┏━━
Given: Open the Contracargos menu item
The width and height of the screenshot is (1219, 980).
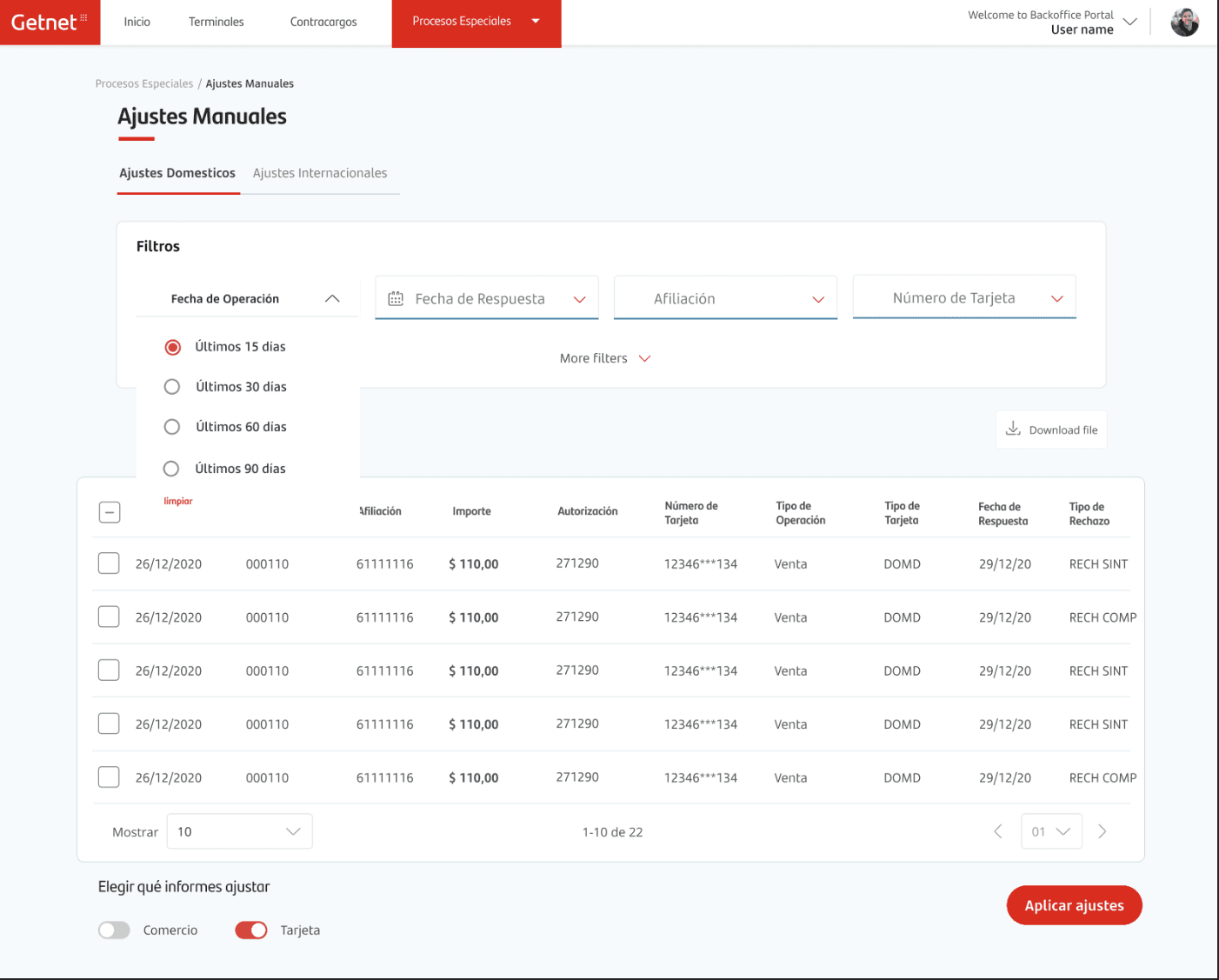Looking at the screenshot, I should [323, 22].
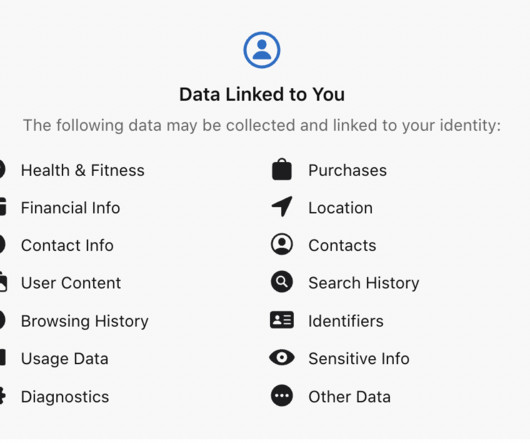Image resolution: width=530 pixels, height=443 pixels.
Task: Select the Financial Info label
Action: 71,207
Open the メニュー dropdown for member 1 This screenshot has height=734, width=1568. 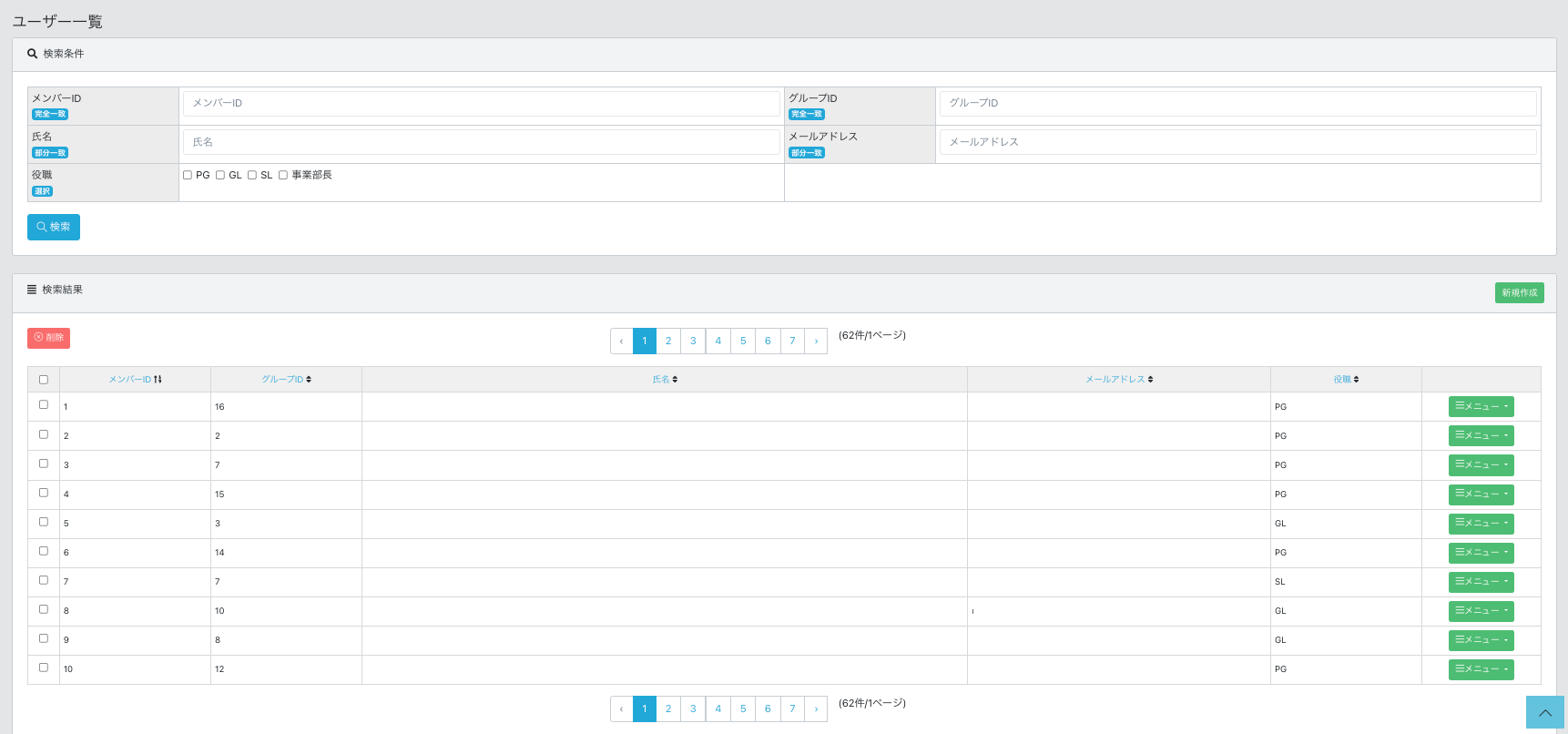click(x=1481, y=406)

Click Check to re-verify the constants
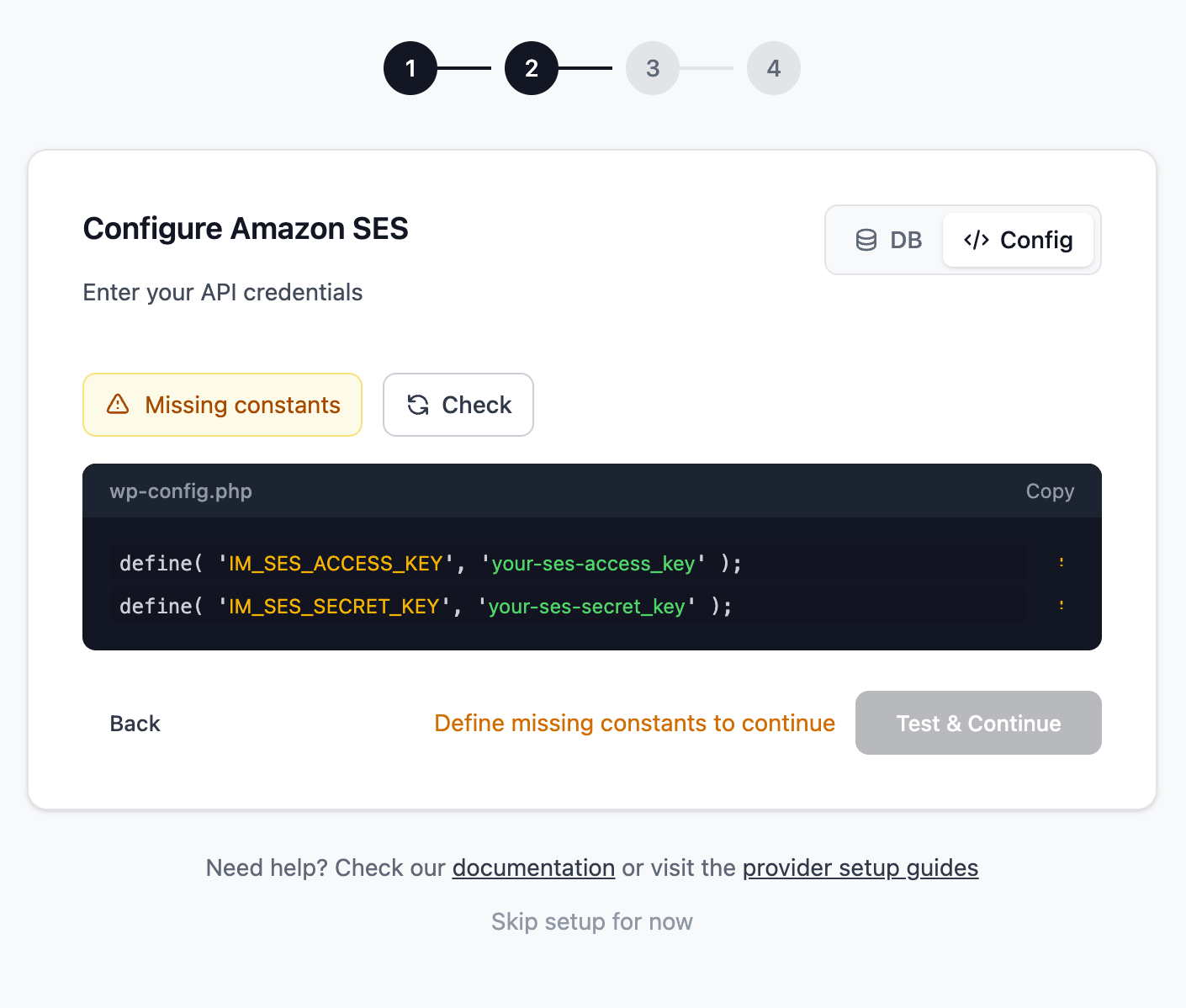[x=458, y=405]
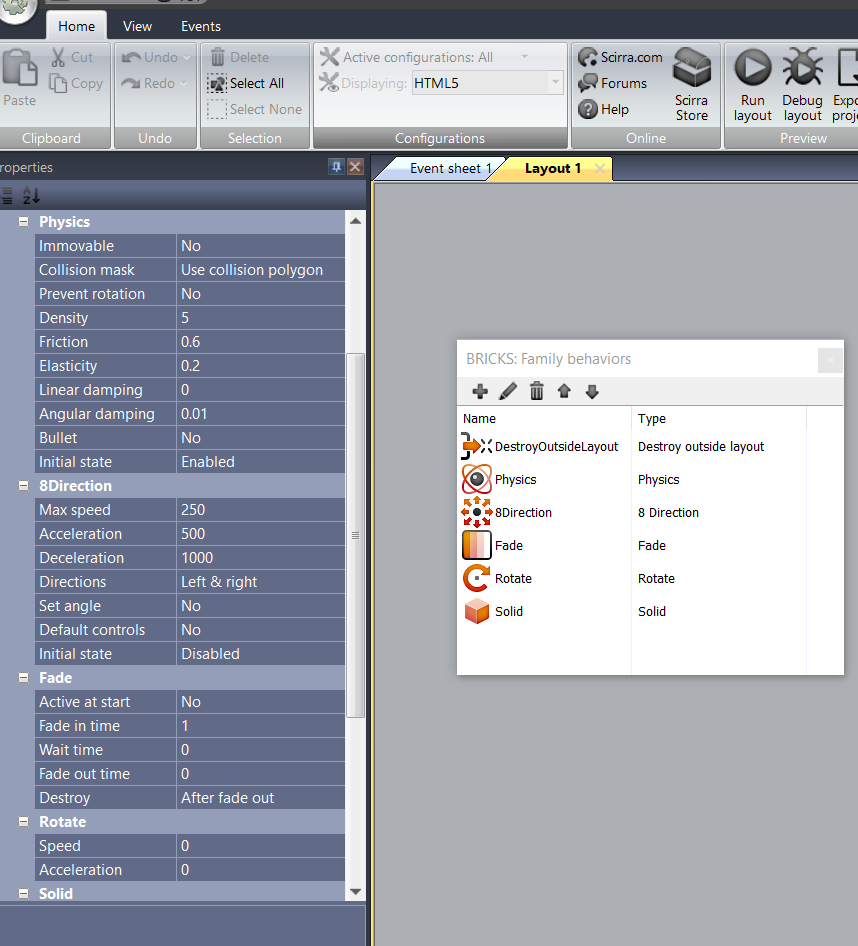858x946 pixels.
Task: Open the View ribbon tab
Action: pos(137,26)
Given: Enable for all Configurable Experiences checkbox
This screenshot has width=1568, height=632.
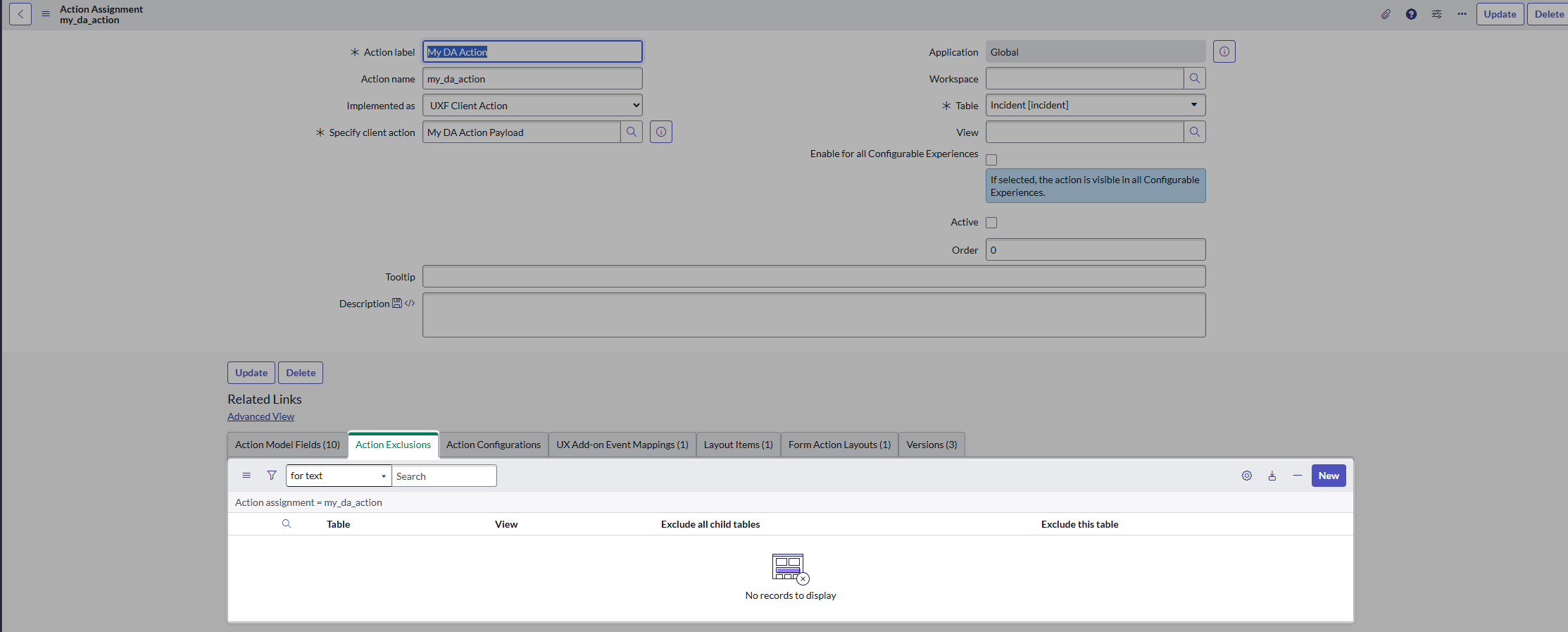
┗━━
TASK TO COMPLETE: Based on the records above, count the lines in which "Given" occurs and provide only the number.

PROBLEM SOLUTION: 2